Instructions to follow
In how many lines of the listing below does the word "accomplish" occur? Say only the number.

Dataset records
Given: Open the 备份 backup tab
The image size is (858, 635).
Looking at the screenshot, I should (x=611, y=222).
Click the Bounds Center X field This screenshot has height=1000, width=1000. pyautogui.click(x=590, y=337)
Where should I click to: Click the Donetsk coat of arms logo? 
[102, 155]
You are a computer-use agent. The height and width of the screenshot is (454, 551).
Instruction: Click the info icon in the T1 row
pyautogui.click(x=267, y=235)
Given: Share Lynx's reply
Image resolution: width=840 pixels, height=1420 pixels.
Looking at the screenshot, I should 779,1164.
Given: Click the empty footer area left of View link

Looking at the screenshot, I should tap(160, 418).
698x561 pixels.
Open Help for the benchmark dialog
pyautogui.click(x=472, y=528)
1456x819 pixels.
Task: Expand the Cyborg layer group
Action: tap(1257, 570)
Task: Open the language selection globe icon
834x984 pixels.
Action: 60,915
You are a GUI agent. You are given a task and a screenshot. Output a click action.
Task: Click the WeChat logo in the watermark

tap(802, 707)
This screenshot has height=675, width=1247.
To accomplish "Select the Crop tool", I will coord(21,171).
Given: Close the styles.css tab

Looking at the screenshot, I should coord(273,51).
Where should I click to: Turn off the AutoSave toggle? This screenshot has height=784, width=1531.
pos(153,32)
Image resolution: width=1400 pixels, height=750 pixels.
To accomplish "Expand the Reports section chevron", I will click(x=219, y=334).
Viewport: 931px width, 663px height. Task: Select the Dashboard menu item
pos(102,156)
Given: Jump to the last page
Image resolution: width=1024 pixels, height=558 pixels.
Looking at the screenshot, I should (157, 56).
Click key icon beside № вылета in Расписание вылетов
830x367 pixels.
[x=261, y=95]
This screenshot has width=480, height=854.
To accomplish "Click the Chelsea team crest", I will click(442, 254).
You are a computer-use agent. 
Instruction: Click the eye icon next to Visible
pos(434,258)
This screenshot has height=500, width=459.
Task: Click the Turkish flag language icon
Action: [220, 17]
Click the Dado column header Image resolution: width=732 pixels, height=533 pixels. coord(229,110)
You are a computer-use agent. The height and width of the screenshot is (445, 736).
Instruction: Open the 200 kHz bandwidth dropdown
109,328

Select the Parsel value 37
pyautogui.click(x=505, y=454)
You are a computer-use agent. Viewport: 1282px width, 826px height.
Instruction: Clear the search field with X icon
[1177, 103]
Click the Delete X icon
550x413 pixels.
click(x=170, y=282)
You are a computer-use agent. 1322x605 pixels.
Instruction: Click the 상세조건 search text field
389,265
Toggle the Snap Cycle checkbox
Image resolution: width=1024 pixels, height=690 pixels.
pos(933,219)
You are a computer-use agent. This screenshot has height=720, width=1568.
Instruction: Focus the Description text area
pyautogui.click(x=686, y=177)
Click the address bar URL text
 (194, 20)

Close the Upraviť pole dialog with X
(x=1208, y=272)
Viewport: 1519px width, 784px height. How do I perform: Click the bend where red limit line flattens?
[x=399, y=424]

Exercise answer
3